Most economic, social, or cultural activities imply a multitude of functions, such as production, consumption, and distribution. The urban land use is a highly heterogeneous space, and this heterogeneity is in part shaped by the transport system. There is a hierarchy in the distribution of urban activities where central areas have emerged because of economic (management and retail), political (seats of government), institutional (universities), or cultural factors (religious institutions). Central areas have a high level of spatial accumulation, and the corresponding land uses, such as retail. In contrast, peripheral areas have lower levels of accumulation corresponding to residential and warehousing areas.
The preferences of individuals, institutions, and firms have an imprint on land use in terms of their locational choice. The representation of this imprint requires a typology of land use, which can be formal or functional:
Formal land use representations are concerned with qualitative attributes of space such as its form, pattern, and aspect and are descriptive in nature.
Functional land use representations are concerned with the economic nature of activities such as production, consumption, residence, and transport, and are mainly a socioeconomic description of space.

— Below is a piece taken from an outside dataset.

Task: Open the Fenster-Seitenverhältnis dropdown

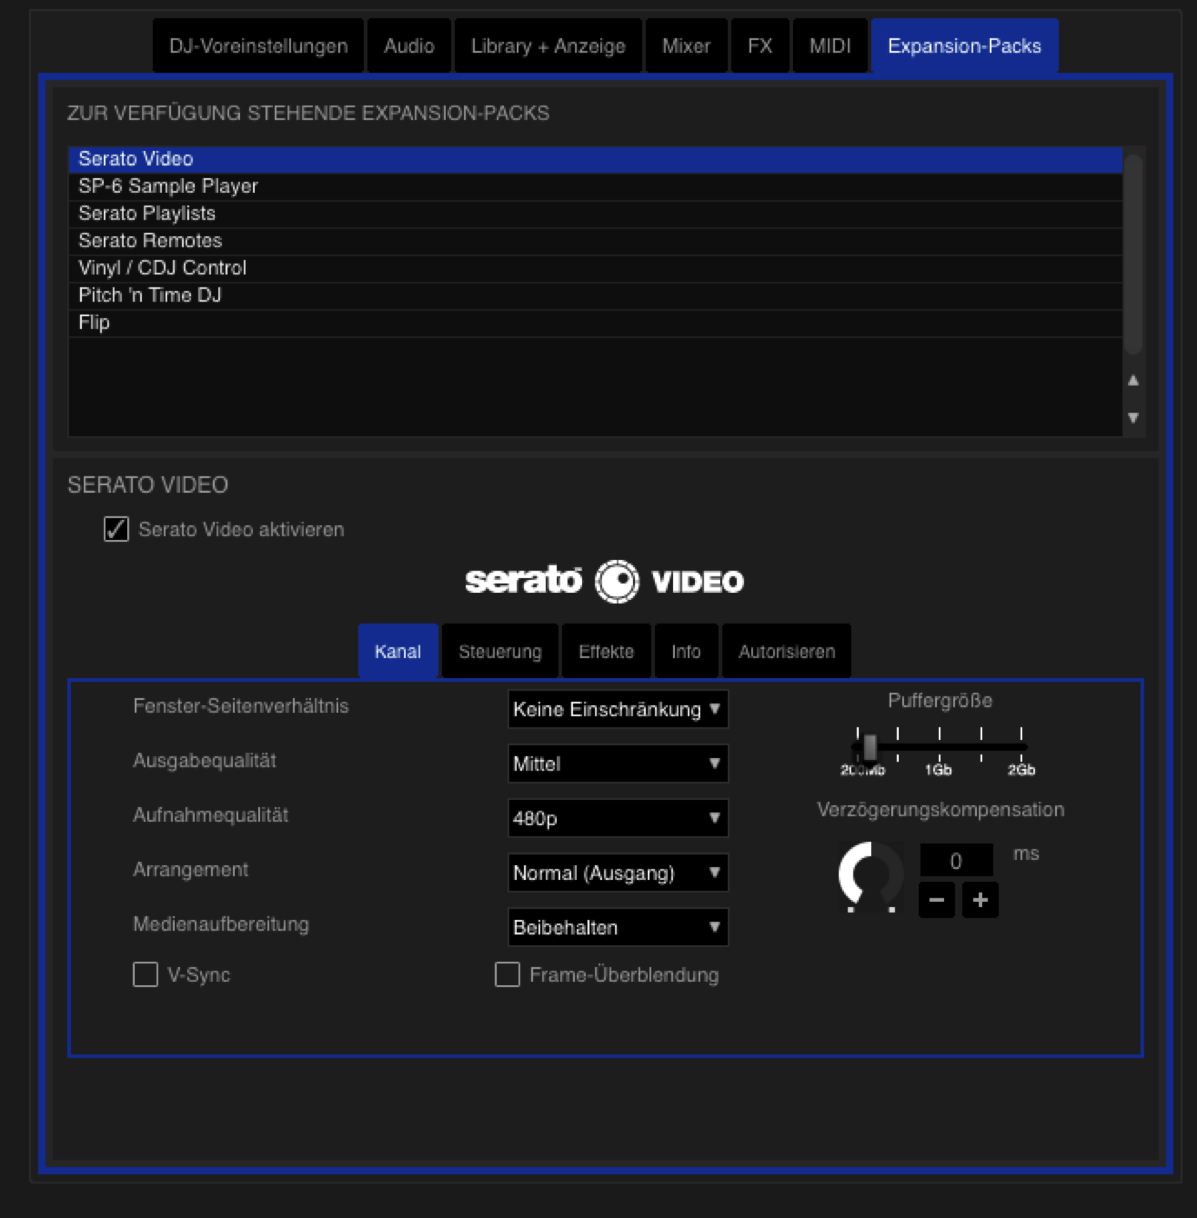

At the global level, cities consume about 3% of the total landmass. Although the land use composition can vary considerably depending on the function of a city, residential land use is the most common, occupying between 65 and 75% of the footprint of a city. Commercial and industrial land uses occupy 5-15% and 15-25% of the footprint, respectively. There are also variations in the built-up areas that are commonly a function of density, level of automobile use, and planning practices. In automobile-dependent cities, 35 to 50% to land-use footprint is accounted for by roads and parking lots. Within a parking lot, about 40% of the surface is devoted to parking vehicles, while the remaining 60% is for circulation and access to individual parking spaces. These variations are the outcome of a combination of factors that reflect the unique geography, history, economy, and planning of each city.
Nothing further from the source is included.